Editorial Volume 10, Issue 7 pp 1534—1535

Tracing dividing stem cells

Figure 1. Multiple labeling of dividing cells reveals defined subsets of stem and progenitor cells and their progeny. The number of differentially labeled subpopulations of cells expands exponentially as the number of individual tags and their possible combinations increases, even if only a minority of them correspond to biologically meaningful cell cohorts. Shown is an example of quadruple labeling of dividing cell cohorts in the subventricular zone (SVZ) of the lateral ventricles (left) and in the villi and crypts of the intestine (right). IdU, CldU, and EdU were sequentially injected in mice every 24 hr and the tissues analyzed 2 hr after the last injection, revealing three injected DNA tags and Ki67, an endogenous marker of dividing cells.
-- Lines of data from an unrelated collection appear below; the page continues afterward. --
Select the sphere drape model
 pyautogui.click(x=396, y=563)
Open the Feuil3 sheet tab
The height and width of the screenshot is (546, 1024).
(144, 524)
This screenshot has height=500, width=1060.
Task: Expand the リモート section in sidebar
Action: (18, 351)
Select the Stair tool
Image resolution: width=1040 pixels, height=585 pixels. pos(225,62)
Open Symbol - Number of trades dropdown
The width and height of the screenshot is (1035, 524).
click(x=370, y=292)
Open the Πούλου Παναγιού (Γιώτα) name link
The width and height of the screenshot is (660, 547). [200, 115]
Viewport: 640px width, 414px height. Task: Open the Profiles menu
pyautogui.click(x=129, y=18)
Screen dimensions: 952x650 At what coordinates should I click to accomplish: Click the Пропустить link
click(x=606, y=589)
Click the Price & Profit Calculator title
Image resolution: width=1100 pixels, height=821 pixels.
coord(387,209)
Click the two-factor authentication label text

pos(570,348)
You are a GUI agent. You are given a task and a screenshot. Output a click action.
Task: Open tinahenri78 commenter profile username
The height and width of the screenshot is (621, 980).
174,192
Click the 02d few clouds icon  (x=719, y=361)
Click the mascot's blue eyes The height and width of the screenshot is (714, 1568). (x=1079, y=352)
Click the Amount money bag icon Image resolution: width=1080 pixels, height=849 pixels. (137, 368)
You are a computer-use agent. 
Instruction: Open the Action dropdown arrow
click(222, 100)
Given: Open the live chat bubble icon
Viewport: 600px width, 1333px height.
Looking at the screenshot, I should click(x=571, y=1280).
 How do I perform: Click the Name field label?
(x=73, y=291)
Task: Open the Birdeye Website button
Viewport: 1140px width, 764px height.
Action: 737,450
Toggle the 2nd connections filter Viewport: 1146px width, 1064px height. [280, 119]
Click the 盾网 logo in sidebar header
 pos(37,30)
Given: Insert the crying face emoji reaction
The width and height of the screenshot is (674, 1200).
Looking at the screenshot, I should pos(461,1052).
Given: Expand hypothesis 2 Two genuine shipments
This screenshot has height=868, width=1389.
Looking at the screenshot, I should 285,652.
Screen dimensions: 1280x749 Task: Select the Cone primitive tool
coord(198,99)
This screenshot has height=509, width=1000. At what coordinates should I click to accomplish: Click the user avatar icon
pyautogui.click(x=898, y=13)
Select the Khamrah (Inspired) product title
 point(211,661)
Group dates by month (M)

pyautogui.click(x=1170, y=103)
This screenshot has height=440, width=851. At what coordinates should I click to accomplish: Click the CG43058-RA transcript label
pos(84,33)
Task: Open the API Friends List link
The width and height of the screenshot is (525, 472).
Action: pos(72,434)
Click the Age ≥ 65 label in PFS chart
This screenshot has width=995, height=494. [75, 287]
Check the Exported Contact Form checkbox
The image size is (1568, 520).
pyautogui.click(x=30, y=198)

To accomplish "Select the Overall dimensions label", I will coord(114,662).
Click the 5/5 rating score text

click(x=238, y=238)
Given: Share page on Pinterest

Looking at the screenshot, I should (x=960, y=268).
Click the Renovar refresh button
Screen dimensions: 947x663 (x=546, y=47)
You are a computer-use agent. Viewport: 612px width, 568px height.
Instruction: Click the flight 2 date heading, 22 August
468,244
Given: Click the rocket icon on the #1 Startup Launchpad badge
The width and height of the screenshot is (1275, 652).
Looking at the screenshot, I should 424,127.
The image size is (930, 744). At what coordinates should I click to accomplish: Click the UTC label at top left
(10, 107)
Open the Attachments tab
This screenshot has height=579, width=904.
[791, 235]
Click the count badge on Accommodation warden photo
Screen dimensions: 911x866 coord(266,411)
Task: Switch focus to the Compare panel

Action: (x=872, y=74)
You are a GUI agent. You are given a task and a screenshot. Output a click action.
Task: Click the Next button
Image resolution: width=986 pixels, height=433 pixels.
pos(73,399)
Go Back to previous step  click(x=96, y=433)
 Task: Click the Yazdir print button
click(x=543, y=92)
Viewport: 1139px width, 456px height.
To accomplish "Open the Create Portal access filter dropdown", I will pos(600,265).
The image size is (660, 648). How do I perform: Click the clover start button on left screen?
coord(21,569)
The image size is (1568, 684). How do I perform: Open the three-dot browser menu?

Cells labeled with one, two, three, and four markers can be observed. Labeling of the brain shows currently or recently dividing neural stem and early progenitor cells and their progeny in the SVZ. Labeling of the intestine reveals rapid migration of newborn cells from the crypts to the top of the villi, with blue IdU-positive cells at the top of the villus, green CldU-positive cells in the middle segment of the villus, red EdU-positive cells strictly in the crypts, and white Ki67-positive cells in the crypts and the basal segment of the villus. Zones of non-overlapping colors reflect rapid ascent of enterocytes, born in the crypts, along the villi.